Sam-I-am is really me!

(With apologies to Theodor Geisel)

Comments

Anonymous said…
I make that tofu/egg salad every once in a sweet while. You described one of my (secret) favorites better than I ever could. Kudos.
Eddie Lin said…
Thanks. I'm relieved to know others share in the secret love of the thousand year-old egg. Did I "out" myself with this entry?
Eddie Lin said…
I'll force feed you green eggs and make you like it if I have to! Or my name isn't Sam-I-er, wait, my name isn't Sam. Doh!!
Unknown said…
holy roly poly, you've outdone yourself. freakin brilliant
Eddie Lin said…
Zahed, I sent the check already. You can stop writing such glowing comments. It's embarrassing and obvious. I mean, really!
Anonymous said…
I was going to suggest eating the thousand year old egg with tofu, and then you gave the recipe for the "salad." I never thought of it as a salad before. Hmm, I don't think I've had an egg in the past year.
Eddie Lin said…
TP, it's time to give green egg another try. I called the dish a "salad" just to make it less scary for people who aren't familiar with the egg. It's also sort of funny in a weird way.
Anonymous said…
Wow, great writing and gross photos. Hey, is your opening a wink to the book, "Wicked"? Love those T.W.O. eggs too!
Eddie Lin said…
Disneyland hangover? Did you get inebriated at the Magic Kingdom? They don't have booze in the park, unless you're in the Club 33 secret society or smuggled in a margarita filled sports bottle. Aren't you special. I'm glad you enjoy the articles and gross pix.
Elise said…
Cool. I once had a thousand-year-old-egg at a restaurant in Singapore (the Mao Cafe?) just for kicks. It was green - the whites light green, the yolk, dark green. The taste was interesting, but I couldn't finish it. I even kinda liked it. But for some reason, couldn't finish it. I guess it was a little strong. Thanks for posting; good to know more about this dish.
Eddie Lin said…
So you do like green eggs...sans ham. Elise, at least you tried it. That's all Sam-I-Am ever wanted. But seriously, I think 1000 year-old egg is pretty tame and good compared to many of the other funky dishes in the exotic cuisine world. Bon appetit!
dwg said…
dammit--now i have to drive to won kok. and it's late.
Eddie Lin said…
dwg, you can never be too rich or too thin, and it is never too far or too late for 1000 year-old egg! go git it!!
traveling gnome said…
* I've never heard of it referred to as "1000 year egg". It's called "iron egg" because of the consistency of the egg white -- leathery and chewy.

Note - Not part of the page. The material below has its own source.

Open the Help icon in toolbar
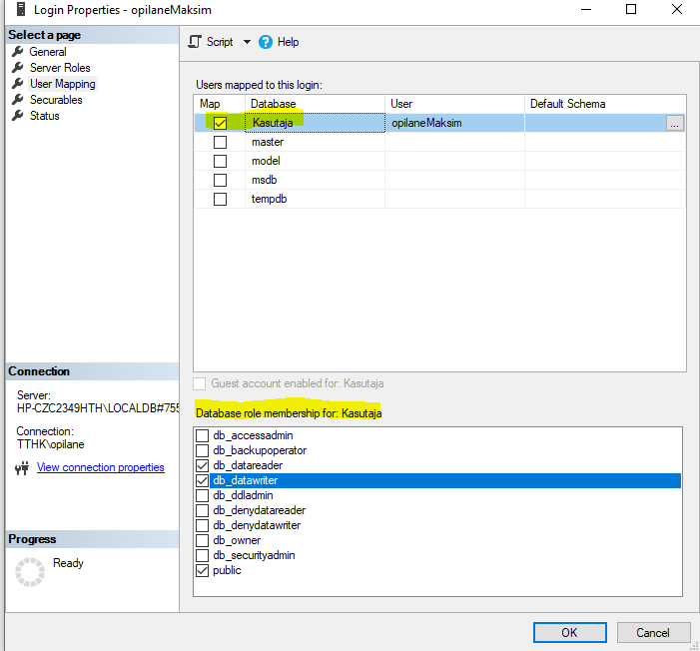 pos(266,42)
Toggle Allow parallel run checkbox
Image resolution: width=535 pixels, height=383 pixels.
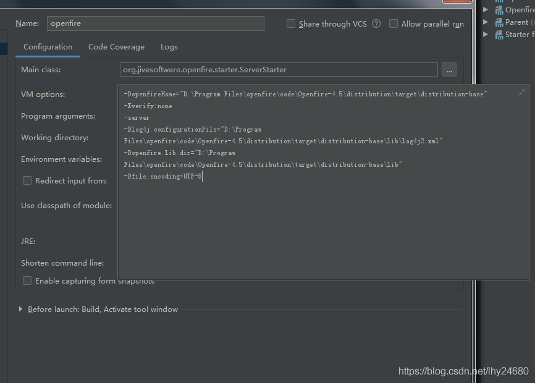[x=394, y=23]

* An authentic "salad" recipe should call for chopped green onion, not cilantro, and no chili of any kind.
Eddie Lin said…
x,

I've heard of "century egg", "1000 year-old egg" or preserved egg or in Pinyin "pidan" which literally translates into "skin egg". Never once have I heard "iron egg". Not sure where you got that one.

Also, the recipe I have posted does not claim to be "authentic". Many talented cooks take recipes and customize them to their own tastes. Cooking is an art much like photography. Some people shouldn't be taking photos and posting them. It's embarrassing.
Anonymous said…
iron egg is actually a practice of cooking and re cooking an egg untill it's very dehydrated and small. Due to the cooking ingredients the iron egg is actually similar in color but not very much in texture or consistency of a Thousand Year old Egg. They're just called iron eggs cause when they're all cooked down they're very chewy, kinda like gnawing on a little rubber ball you get from a 25 cent dispensing machine.
Anonymous said…
This post was created over 2 *years* ago, but I'm truly glad it's still around. I had just bought the duck eggs (Peedan, as the package calls them) from the local Asian market just to try them for myself the first time.

After eating about half the yolk and at least 3 small bites of the white straight from the freshly-peeled shell (yes, that's right, I'm one of the "few" who tried it that way!) I decided to look further into what this egg's all about. Then I found your blog! Bless you. It gave me a lot of relief. And thanks for the recipie!